I’m a tough love kind of person. I’m very tender and very loving towards people but I’m also a bit tough about certain things, I get it from my mom. When it comes to Silas’ tantrums, my first instinct is to say “too bad” and walk away. My mother-in-law pointed out to me that my darling 15 month old needs a little help dealing with his emotions as he isn’t capable of dealing with them properly. I have trouble drawing a line with how tender I should be towards him in those moments. He deals with his frustration with banging his head so I know he’s got some capabilities. I’m proud of him for being able to smash his head on the floor, as violent as it sounds, and then get on with his playing. I’m glad he can show his emotions like that. I know one thing I will NOT do, is give in to his tantrums. The worst thing is to reward him for those actions. So how do we deal with them? I put his favorite music on, cuddle him, give him his smushy, and sometimes a soother. What if he’s having a tantrum because he just wants to be held? Then I can’t pick him up!! AHHHHH! I really am stumped here.
The past few days Silas will not allow me to go into the kitchen. Let me re-word that, he doesn’t want me in the kitchen. I’m the boss, I go where I want. The computer is in the kitchen and I wonder if I’ve just spent too much time on the computer and not with him and he’s fed up? Lately, I go in to get a cup of coffee and suddenly I’m tripping over a screaming toddler. I’m in here two seconds and it’s suddenly a big battle. I can’t NOT come in the kitchen. I still need to do things in here that are part of keeping my household running and I don’t want his behavior to stop me from keeping our household running smoothly. I’m just scared he’s feeling rejected though. I would hate that. I just hope I haven’t made him into the mommy in the kitchen hater that he is. I feel somewhat guilty about it though, have I created a monster? How come this job comes with so much guilt?

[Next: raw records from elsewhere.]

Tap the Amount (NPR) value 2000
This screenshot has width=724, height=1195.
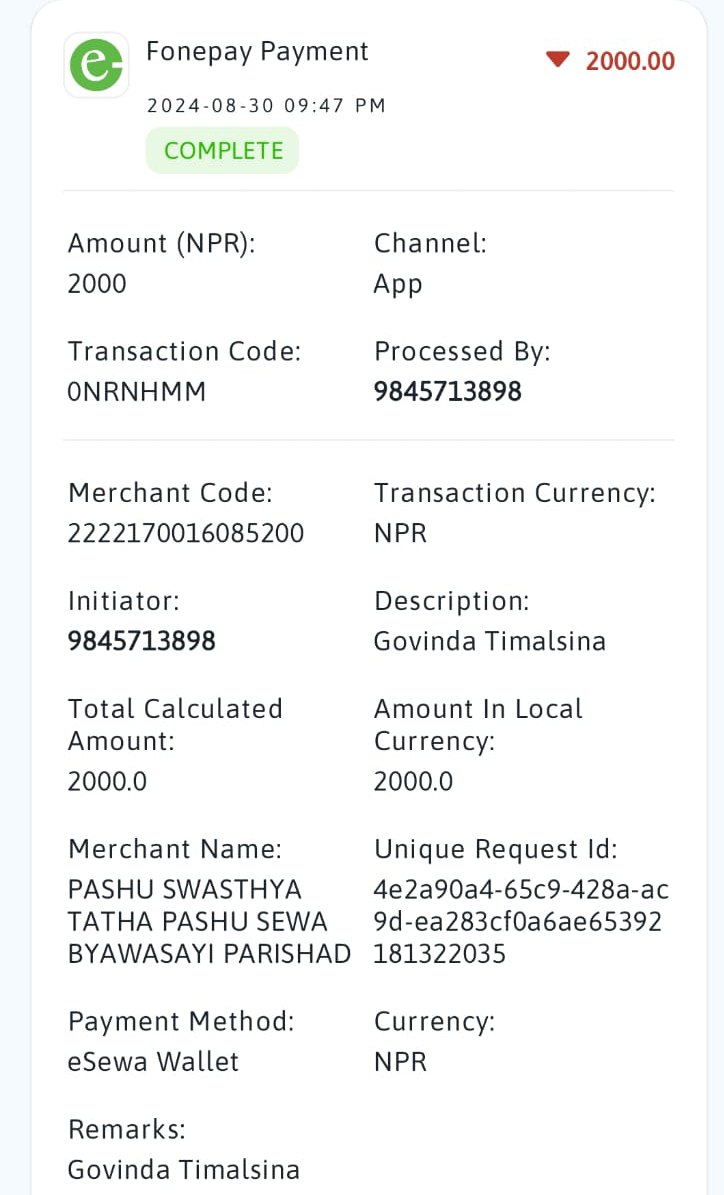pyautogui.click(x=97, y=284)
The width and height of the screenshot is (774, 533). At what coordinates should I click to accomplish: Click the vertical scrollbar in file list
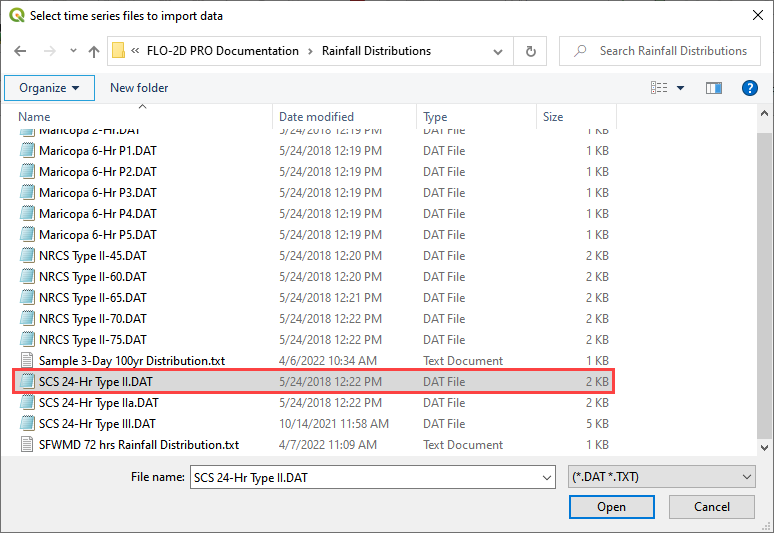tap(765, 290)
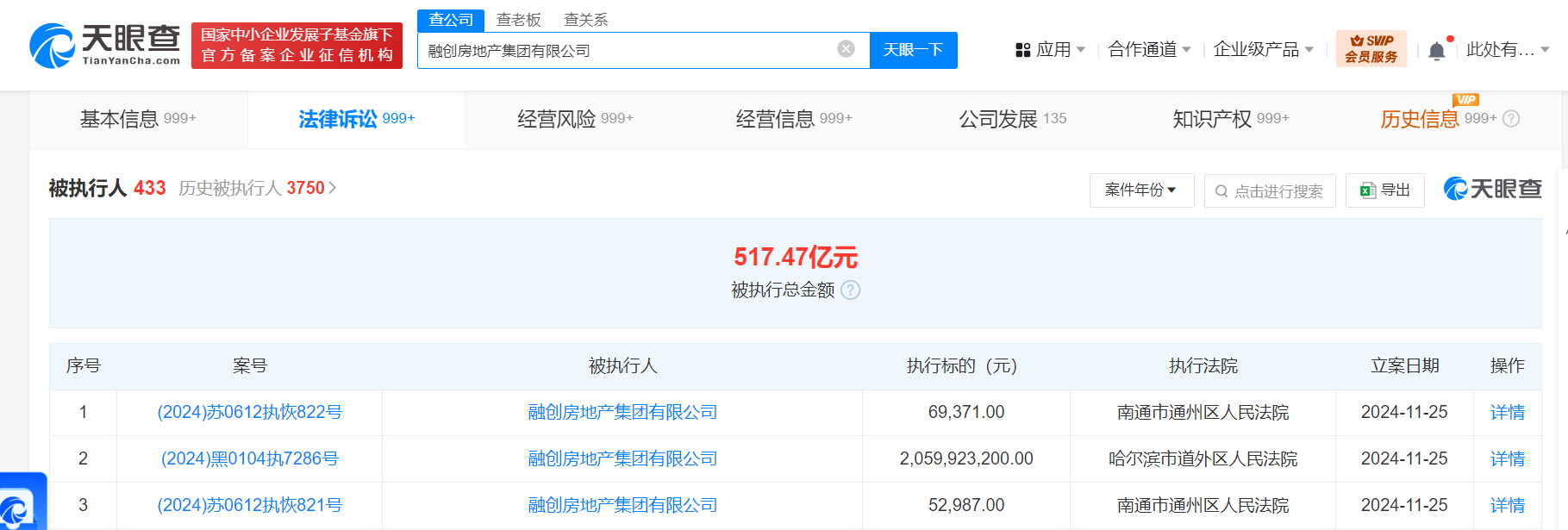Click the Tianyancha logo in header
This screenshot has width=1568, height=530.
105,46
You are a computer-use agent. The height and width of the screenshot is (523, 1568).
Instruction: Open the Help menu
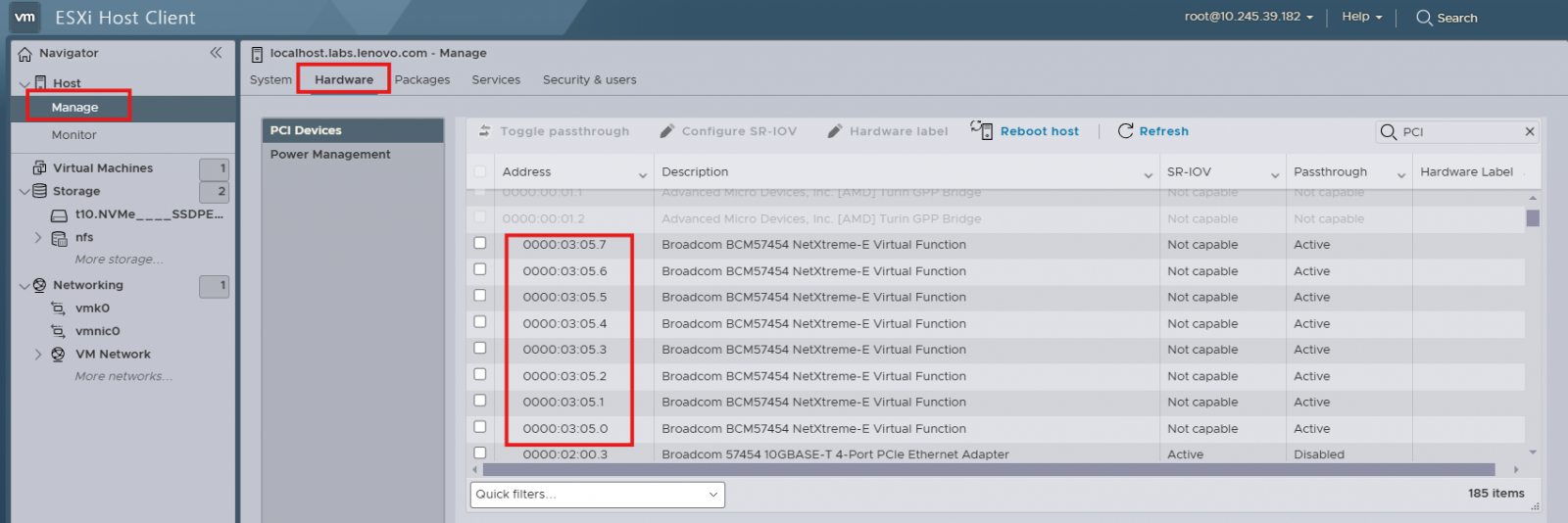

Anyway, I really am being patient in spending lots of time with him. I will say “rooster cockadoodledoo” every time he points at it in his book (which ends up to be about 50 times). We are spending a lot more time together which is a little against my better judgment but I realize he’s entering a more social stage in his development. Although, now that I’m spending more time with him he is getting more demanding of me. Goodness, with kids this age, you’re really stuck between a rock and a hard place.
Any suggestions are greatly apreciated. Telling me I’m messing up with something is fine, I can’t have pride about my mothering skills because my main focus is on being a good mommy for Silas, not a good mommy for me. I’m all about getting some criticism here and there.
I keep getting little toes in my ribs, someone’s cruising for a bruising!
This is totally off topic but I just had to tell someone that Silas is in his highchair singing along to Bed Of Roses by Bon Jovi. I’m such a proud mommy!